Checks and Balances for Mexico in 2021 Midterm Elections
On June 6, 2021, Mexico had its largest election to date with over 21,000 seats up for election in the midterms, from the federal to local levels. More than 47 million ballots were cast for candidates in all of Mexico’s lower house of Congress, 15 governorships, 30 state legislatures, and 1,900 municipalities.
The results were varied, with success for multiple parties but no resounding victor able to claim a popular mandate. President Andrés Manuel López Obrador (AMLO)’s ruling Morena (National Regeneration Movement) leftist coalition retained its congressional majority and won most of the governorships up for grabs. The opposition—made up of an unlikely alliance between the conservative PAN (National Action Party), historically dominant PRI (Institutional Revolutionary Party), and left-wing PRD (Democratic Revolutionary Party) parties—also had reason to celebrate. They increased their overall share in Congress, suggesting Mexican voters want a divided government with checks and balances on the Morena coalition, which was denied the two-thirds majority needed to amend the constitution and push through the most sweeping aspects of AMLO’s agenda.
Morena and its allies will still be the dominant force in the 500-seat Congress, but the Morena party lost its absolute majority, going from 256 to 197 legislators. PRI went from 48 to 69 legislators, PAN from 77 to 111, and a handful of minor parties also won more seats.
While Morena lost seats in Congress, they won 11 Of the 15 governorships, which is an important development in its own right, but doubly significant as Mexico’s governors have historically had an important role in mobilizing votes for Presidential elections. Up-and-coming parties Movimiento Ciudadano (Citizen’s Movement Party) and Partido Verde Ecologista (Green Ecological Party) won governorships along with PAN and PRD. Without a unified agenda, PAN / PRD / PRI alliances may continue to struggle at the state level if they focus their messaging on opposition to Morena without providing a compelling alternative platform.

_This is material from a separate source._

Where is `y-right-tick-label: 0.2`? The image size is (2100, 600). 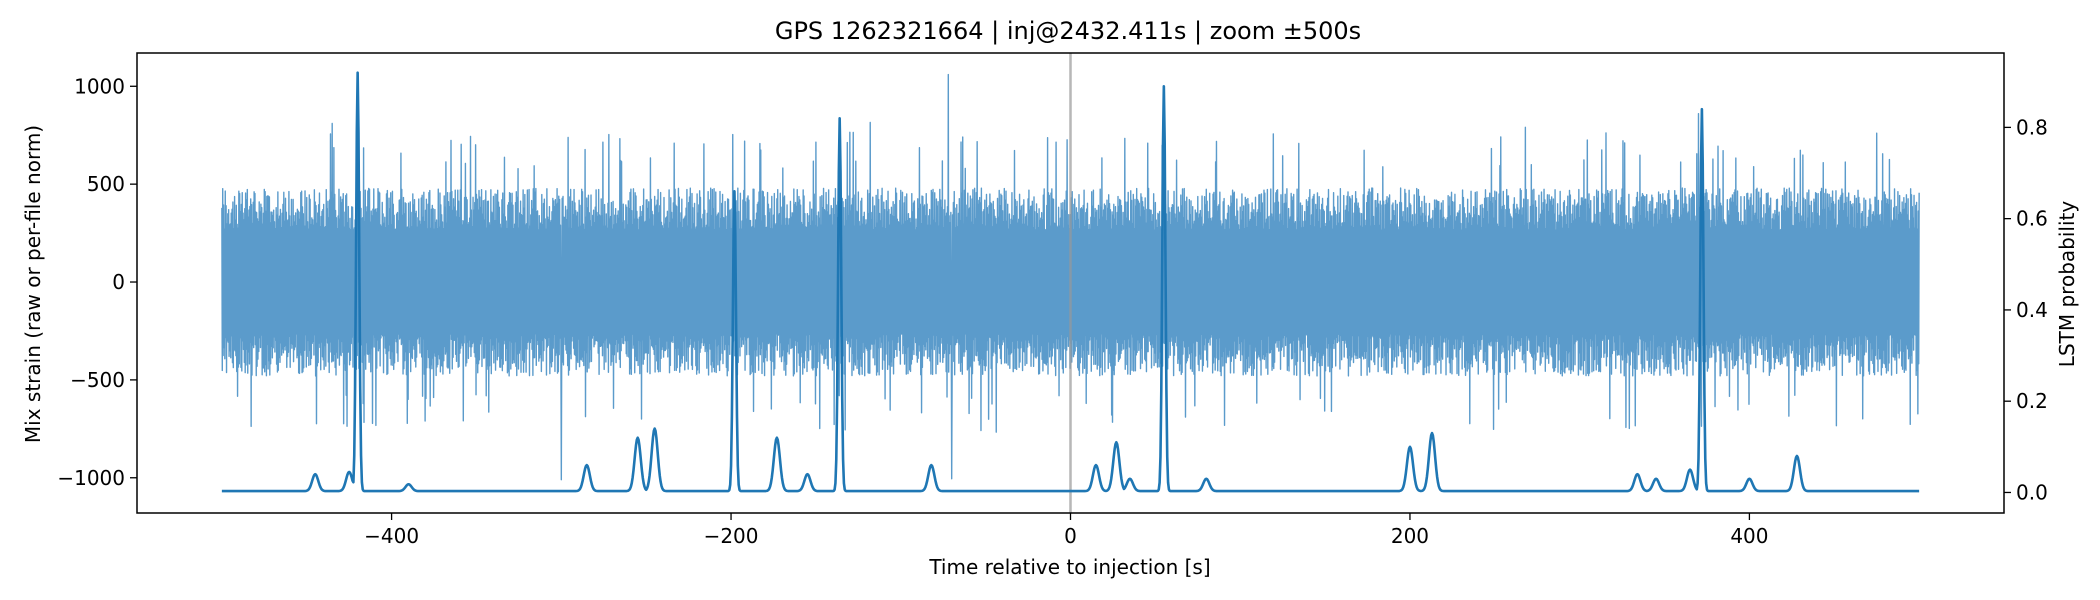
y-right-tick-label: 0.2 is located at coordinates (2032, 401).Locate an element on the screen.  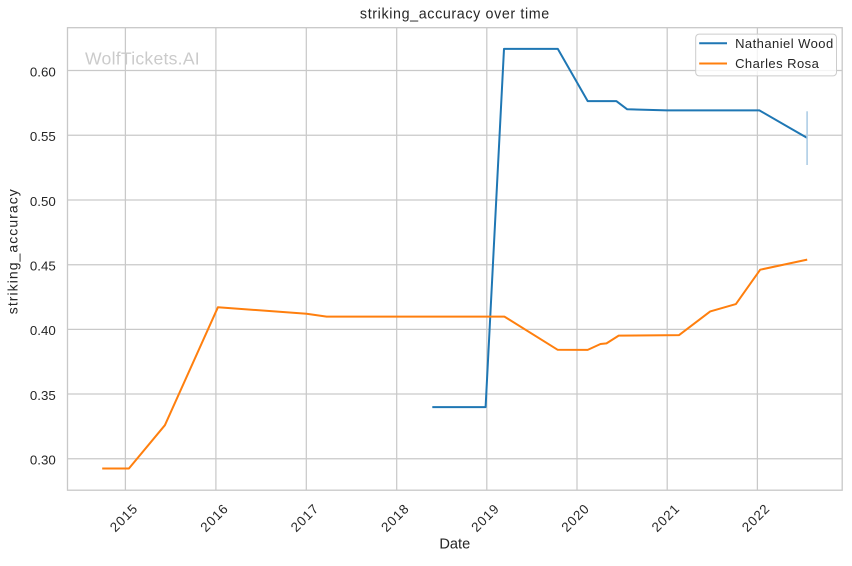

Mexico City which was ruled by Morena, lost half of its territory to PRI and PAN in local elections, signaling unhappiness among the urban middle class. This will make Mexico City’s Head of Government Claudia Sheinbaum’s job more difficult, as she will be forced to negotiate to advance Morena’s initiatives. Additionally, it also casts doubt on her ability to win the presidency, which she is a top contender for in 2024. Movimiento Ciudadano also had major wins in the governorships and mayoral races of economic powerhouses Nuevo Leon and Jalisco and their respective capitals of Monterrey and Guadalajara.
Despite Morena’s losses, AMLO said the elections showed his populist “Fourth Transformation” movement to eradicate corruption and strive for social justice and equality won. It remains to be seen whether AMLO will attempt to further his agenda through negotiations with other parties and coalitions or through stretching his Presidential powers and Mexico’s institutions, as his critics fear.
The elections also proved to be an institutional success, which is a testament to the strength of Mexican democracy and the work of the more than 1 million Mexicans who ran the polls. This, despite the election occurring in the midst of a pandemic and being prefaced by some of the highest levels of campaign violence, with assassinations of 36 candidates or aspiring political candidates prior to the election. Election observers, and even a politically curtailed AMLO, heralded the strength of the election for being free, fair, and transparent. The participation rate of more than 51 percent of registered voters was one of the highest in Mexico’s history.